Married Couples Survive Infidelity Better Than Unmarried Couples
In nearly 30 years of studying men and marriage, Nock has found that “a large majority of couples who cheat do not divorce. …But it is a dramatic threat to this core basic assumption of marriage, which is that your wife is the one person you’re supposed to be able to trust.”

Married people are different in this regard, Nock has found. “If you interview unmarried couples who were living together about why they split up, infidelity is the leading cause. But that’s never been true about married couples. Infidelity is a problem in divorce, but by people’s own accounts, the cause usually has something to do with being incompatible or unable to communicate.”

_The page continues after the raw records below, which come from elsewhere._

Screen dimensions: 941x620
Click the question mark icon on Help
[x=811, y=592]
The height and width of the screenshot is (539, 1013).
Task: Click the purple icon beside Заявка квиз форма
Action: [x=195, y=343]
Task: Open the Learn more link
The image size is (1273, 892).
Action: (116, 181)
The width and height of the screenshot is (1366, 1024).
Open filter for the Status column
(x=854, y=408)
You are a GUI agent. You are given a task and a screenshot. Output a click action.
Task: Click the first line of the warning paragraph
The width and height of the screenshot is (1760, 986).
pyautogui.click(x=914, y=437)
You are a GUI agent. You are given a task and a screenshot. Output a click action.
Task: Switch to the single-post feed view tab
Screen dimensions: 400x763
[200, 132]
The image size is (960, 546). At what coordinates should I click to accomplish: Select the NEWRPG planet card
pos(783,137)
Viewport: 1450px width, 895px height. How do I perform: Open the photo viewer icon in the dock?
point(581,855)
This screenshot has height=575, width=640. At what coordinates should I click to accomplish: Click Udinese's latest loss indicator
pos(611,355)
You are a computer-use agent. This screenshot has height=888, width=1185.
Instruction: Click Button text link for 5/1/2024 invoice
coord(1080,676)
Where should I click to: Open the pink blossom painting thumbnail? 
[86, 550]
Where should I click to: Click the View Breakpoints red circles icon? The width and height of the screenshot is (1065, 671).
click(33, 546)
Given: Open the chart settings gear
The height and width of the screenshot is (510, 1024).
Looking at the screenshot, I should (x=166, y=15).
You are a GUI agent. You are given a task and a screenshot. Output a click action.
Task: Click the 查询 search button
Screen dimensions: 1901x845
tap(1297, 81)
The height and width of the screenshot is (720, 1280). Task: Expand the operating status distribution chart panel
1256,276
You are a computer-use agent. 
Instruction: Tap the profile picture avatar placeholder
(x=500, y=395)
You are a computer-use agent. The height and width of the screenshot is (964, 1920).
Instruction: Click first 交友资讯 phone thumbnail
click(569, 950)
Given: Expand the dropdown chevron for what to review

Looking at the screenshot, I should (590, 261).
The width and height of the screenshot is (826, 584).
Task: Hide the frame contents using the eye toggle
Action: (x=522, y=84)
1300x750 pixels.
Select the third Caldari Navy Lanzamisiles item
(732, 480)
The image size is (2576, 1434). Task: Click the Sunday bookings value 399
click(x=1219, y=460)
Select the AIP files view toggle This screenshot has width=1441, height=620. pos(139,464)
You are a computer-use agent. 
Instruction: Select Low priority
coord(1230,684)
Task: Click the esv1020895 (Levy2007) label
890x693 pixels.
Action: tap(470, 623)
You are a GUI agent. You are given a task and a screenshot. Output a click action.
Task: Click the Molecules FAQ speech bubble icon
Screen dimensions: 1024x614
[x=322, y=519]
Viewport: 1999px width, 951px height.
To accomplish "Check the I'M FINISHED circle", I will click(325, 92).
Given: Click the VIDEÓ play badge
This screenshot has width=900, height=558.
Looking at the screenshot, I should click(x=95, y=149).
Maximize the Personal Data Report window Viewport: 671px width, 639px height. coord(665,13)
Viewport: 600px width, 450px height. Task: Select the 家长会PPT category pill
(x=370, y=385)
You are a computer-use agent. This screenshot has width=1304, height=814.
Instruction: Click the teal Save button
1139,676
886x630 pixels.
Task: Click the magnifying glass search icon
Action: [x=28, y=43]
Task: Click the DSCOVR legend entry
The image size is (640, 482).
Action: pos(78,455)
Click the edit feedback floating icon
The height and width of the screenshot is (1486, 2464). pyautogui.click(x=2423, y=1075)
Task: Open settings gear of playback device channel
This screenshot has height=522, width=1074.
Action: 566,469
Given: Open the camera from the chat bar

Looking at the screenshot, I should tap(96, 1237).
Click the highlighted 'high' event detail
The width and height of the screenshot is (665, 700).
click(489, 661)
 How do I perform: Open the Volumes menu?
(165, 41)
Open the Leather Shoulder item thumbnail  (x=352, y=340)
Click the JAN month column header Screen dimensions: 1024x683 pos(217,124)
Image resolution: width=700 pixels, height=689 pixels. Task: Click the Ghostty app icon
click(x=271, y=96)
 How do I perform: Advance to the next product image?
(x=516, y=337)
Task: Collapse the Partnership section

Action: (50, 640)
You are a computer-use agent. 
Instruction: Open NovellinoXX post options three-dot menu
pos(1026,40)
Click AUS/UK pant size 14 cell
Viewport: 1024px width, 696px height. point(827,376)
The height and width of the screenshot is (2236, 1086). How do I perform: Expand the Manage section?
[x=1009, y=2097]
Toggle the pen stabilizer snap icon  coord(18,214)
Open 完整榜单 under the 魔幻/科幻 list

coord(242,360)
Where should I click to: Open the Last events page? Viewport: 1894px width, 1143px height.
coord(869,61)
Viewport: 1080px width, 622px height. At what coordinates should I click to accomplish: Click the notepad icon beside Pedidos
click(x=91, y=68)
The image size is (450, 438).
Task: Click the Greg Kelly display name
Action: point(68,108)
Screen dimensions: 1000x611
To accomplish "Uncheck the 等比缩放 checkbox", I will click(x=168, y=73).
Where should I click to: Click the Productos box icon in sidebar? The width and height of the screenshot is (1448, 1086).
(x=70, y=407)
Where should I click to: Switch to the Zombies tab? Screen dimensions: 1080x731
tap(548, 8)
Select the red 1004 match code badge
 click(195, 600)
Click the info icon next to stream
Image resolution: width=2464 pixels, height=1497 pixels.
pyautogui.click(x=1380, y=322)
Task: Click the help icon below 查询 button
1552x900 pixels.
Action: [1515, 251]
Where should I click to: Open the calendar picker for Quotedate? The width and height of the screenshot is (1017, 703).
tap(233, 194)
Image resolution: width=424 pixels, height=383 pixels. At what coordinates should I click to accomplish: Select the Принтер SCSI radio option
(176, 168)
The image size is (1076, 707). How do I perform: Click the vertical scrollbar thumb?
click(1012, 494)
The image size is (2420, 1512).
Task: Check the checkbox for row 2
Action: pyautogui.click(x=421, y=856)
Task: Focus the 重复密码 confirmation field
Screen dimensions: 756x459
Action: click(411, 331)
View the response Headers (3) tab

What Infidelity Tells Us About Marriage

Your wife’s infidelity can certainly be a symptom, or culmination, of those things -- nothing says, “our marriage is in trouble” like sleeping with someone else. But for a lot of couples it is just a reminder of how tenuous the matrimonial bond is.

“Marriage is full of disappointment,” says Epstein. ”That has to be dealt with. People have to have an element of forgiveness. For men, the general disappointment comes when you discover that the other person is human and is not there exclusively for you. Her whole life is not actually oriented toward you.”

By failing to give you what you need (while maybe giving herself something she merely wants), your wife is reminding you of her own identity -- and the limitations any person has in making you completely happy. The good news, Epstein says, is that it’s an adult dilemma. “You discover what you want is not what you are supposed to want from a relationship.”

Despite the sometimes icky “you complete me” language of love, at least in the popular culture, surviving infidelity sometimes means recognizing each other’s differences. Cheating on someone may not be the best way to remind them that you are your own person. Forgiving them is far superior.